Alasan Hacker Incar Sistem Pemerintah, Salah Satunya Ingin Populer

Muhammad Zaenuddin|Katadata
Ilustrasi kebocoran data
27/10/2021, 18.25 WIB

Beberapa situs resmi pemerintahan seperti Badan Siber dan Sandi Negara (BSSN) dan Komisi Perlindungan Anak Indonesia (KPAI) mengalami serangan siber. Ahli teknologi informasi (IT) menilai, peretas (hacker) menyasar lembaga pemerintahan karena sistem keamanan yang lemah dan populer.

Spesialis Keamanan Teknologi Vaksincom Alfons Tanujaya menilai, pengelolaan keamanan IT di lembaga pemerintahan cenderung lemah. Ini karena kurangnya pengetahuan, kemampuan hingga kesadaran atas pentingnya keamanan siber.

Selain itu, lembaga pemerintahan mengandalkan pengadaan layanan IT yang berbasis proyek. Menurutnya, ini memberi celah bagi para pelaku serangan siber untuk melancarkan aksi.

"Yang diserang umumnya memang yang lemah dan mudah diserang," kata Alfons kepada Katadata.co.id, Rabu (27/10).

Ia juga menilai, peretas menyasar lembaga pemerintah karena popularitas layanan. “Jadi, jika berhasil diserang akan menarik perhatian. Ini yang diinginkan oleh peretas," kata Alfons.

Peneliti keamanan siber dari Communication Information System Security Research Center (CISSReC) Pratama Persada sepakat bahwa tata kelola keamanan siber lembaga pemerintahan masih lemah. Ia mencontohkan, serangan siber yang menimpa platform Indonesian Health Alert Card atau eHAC dari Kementerian Kesehatan (Kemenkes).

Selain itu, data masyarakat yang dihimpun cukup banyak.
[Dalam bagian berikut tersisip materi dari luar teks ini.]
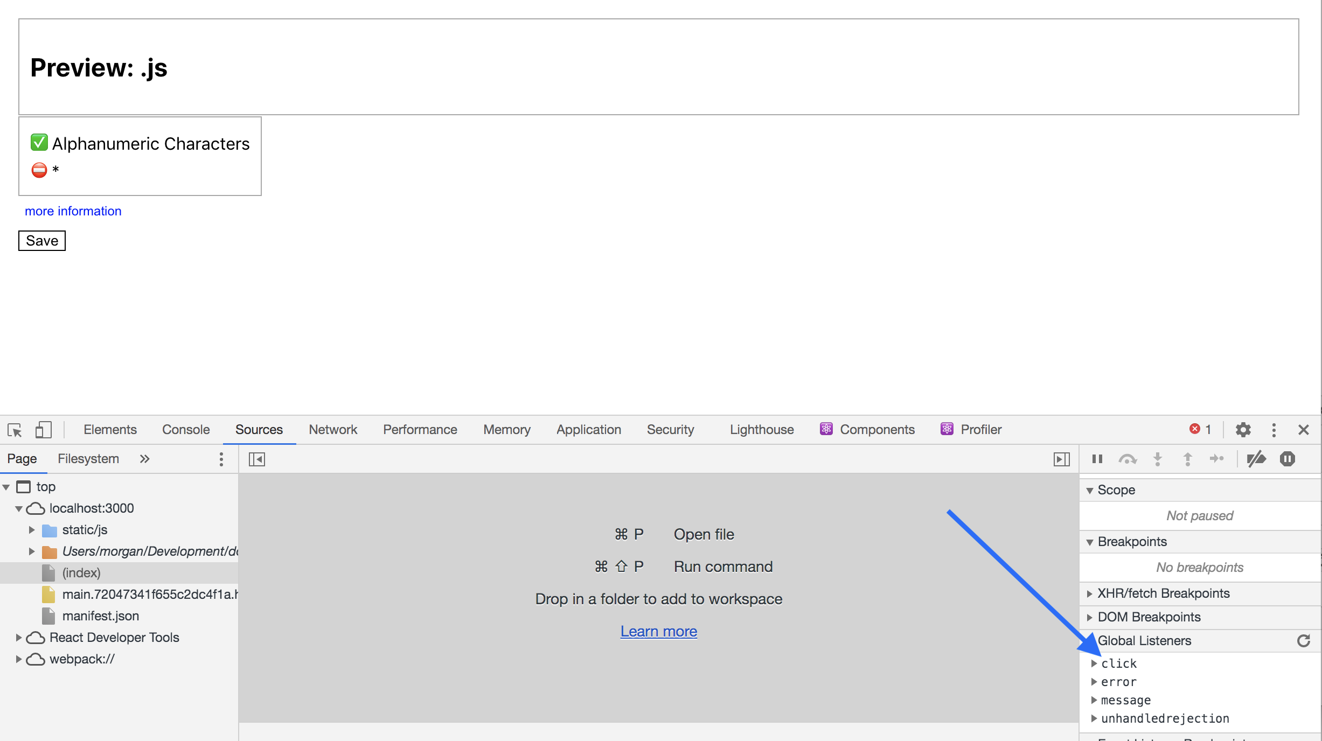This screenshot has height=741, width=1322.
Task: Click the red error count badge
Action: 1200,429
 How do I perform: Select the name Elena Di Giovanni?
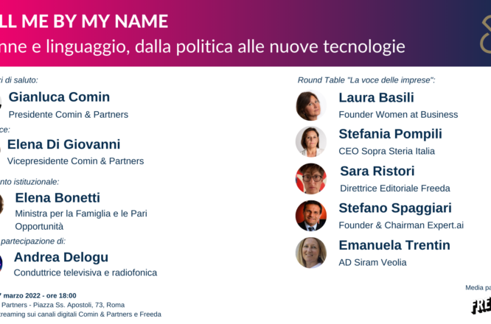(x=63, y=144)
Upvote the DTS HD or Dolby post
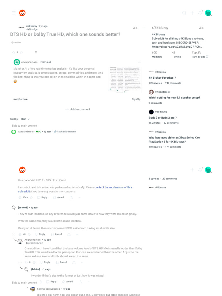Screen dimensions: 222x296 [14, 53]
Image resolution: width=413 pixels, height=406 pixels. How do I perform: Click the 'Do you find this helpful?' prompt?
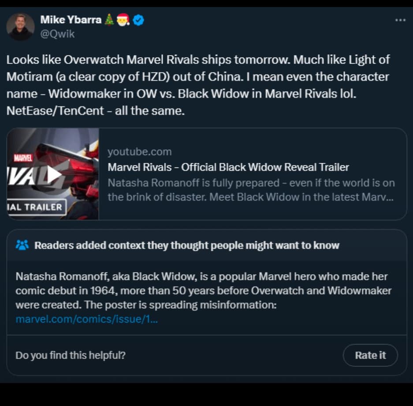click(x=71, y=355)
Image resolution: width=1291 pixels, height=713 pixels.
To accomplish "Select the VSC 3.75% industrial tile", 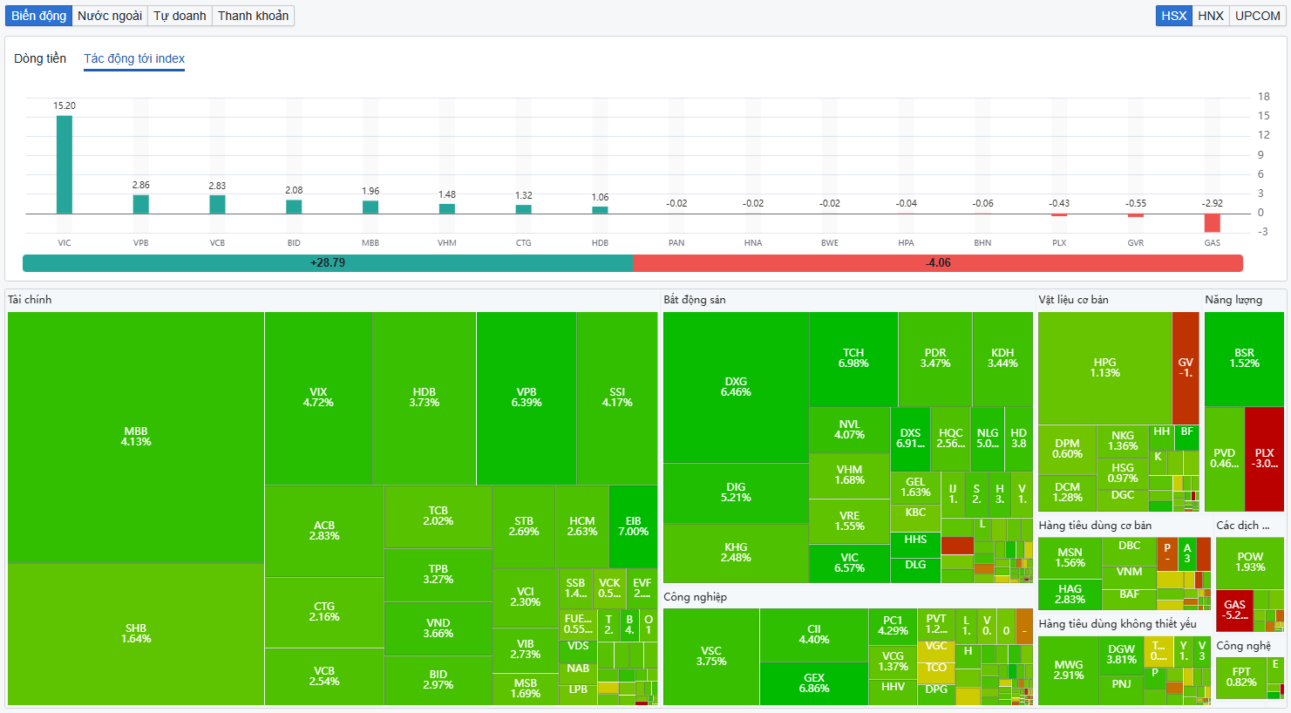I will [x=711, y=656].
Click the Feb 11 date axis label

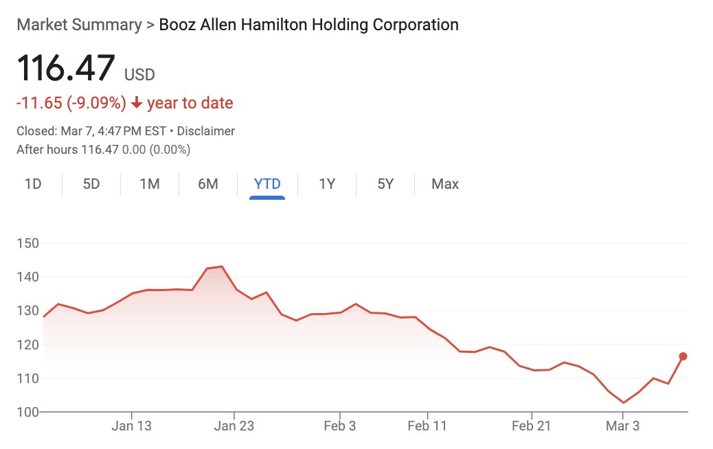[427, 426]
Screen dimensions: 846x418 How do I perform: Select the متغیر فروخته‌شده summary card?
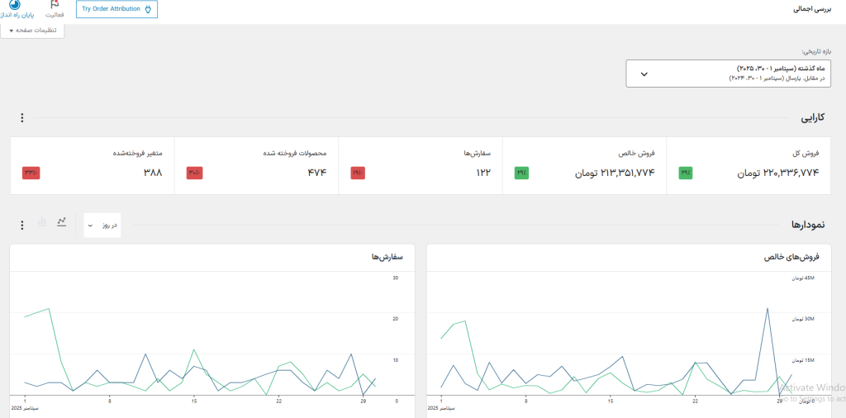click(x=92, y=165)
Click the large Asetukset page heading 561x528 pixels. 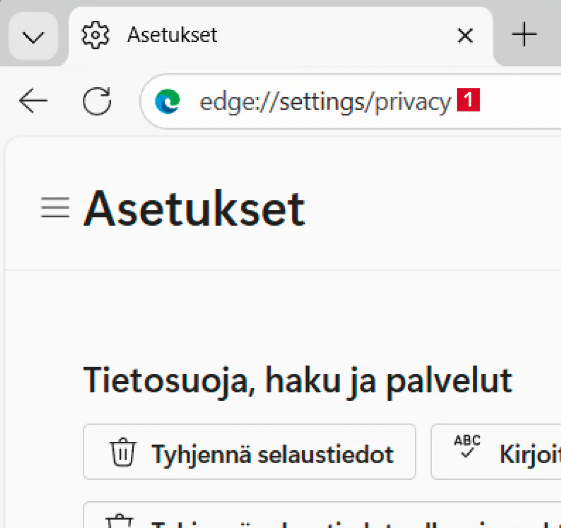point(194,209)
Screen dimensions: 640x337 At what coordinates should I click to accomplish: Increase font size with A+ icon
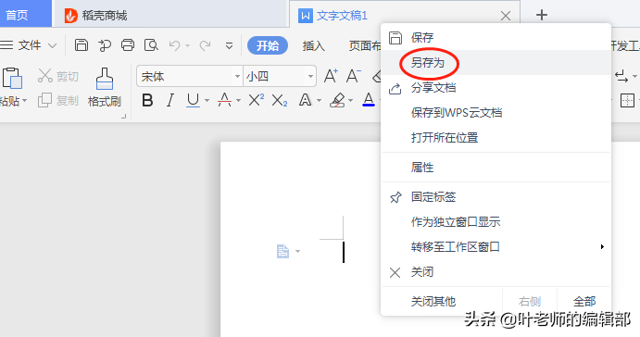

Data pemilih yang dikelola oleh Komisi Pemilihan Umum (KPU), informasi kependudukan di Kementerian Dalam Negeri (Kemendagri) hingga soal kesehatan oleh Kemenkes.

Sebelumnya, Kepala BSSN Hinsa Siburian mengakui bahwa upaya pengamanan serangan siber terhadap lembaga negara memang belum optimal. "Kami harus membuat skala prioritas. Tidak bisa semua kami monitor," katanya dalam Rapat Dengar Pendapat (RDP) Komisi I DPR, pada September (20/9).

BSSN sendiri menghadapi sejumlah kendala, salah satunya anggaran. BSSN mendapatkan pagu Rp 554 miliar pada 2022. Nilainya turun dibandingkan tahun ini Rp 1,5 triliun dan Rp 2,2 triliun pada 2020.

Hinsa menyampaikan, turunnya pagu anggaran akan membatasi upaya pembangunan infrastruktur.

BSSN juga menghadapi kendala regulasi. Pada 2019, BSSN sebenarnya mengusulkan wacana Rancangan Undang-undang Ketahanan dan Keamanan Siber (RUU KKS).

Namun, rancangan aturan itu ditolak. "Kami susah menjelaskannya. Maka (pembahasan) RUU itu tertinggal, dan tidak jadi prioritas," katanya. Padahal, menurutnya BSSN bisa bekerja optimal jika ada regulasi ini.

Kementerian Komunikasi dan Informatika (Kominfo) pun mencatat, ada 29 lembaga dan perusahaan yang mengalami kebocoran data per Juni dalam tiga tahun terakhir. Yang terbaru, situs Pusat Malware Nasional dari BSSN terkena peretasan dengan metode perusakan atau deface.

Serangan deface yang menimpa BSSN pertama kali terungkap lewat akun Twitter @son1x777 pada Senin (25/10). Pengguna Twitter ini mengunggah gambar yang menampilkan situs www.pusmanas.bssn.go.id dibobol oleh peretas itu bernama "theMx0nday".

Pekan lalu (22/10), data KPAI diduga bocor. Data yang bocor diperkirakan berisi pelaporan masyarakat di Indonesia sejak 2016.

Basis data itu memiliki detail lengkap tentang identitas pelapor seperti nama, nomor identitas, kewarganegaraan, nomor telepon dan ponsel, agama, pekerjaan, pendidikan, alamat, email, tempat dan tanggal lahir, jenis kelamin, provinsi, kota, usia, serta tanggal pelaporan.

Pada bulan lalu (1/9), data eHAC Kemenkes di aplikasi versi lama diduga bocor. Dugaan data eHAC pertama kali diungkap oleh peneliti dari vpnMentor yang digawangi oleh Noam Rotem dan Ran Locar. Mereka menemukan data 1,3 juta pengguna eHAC bocor.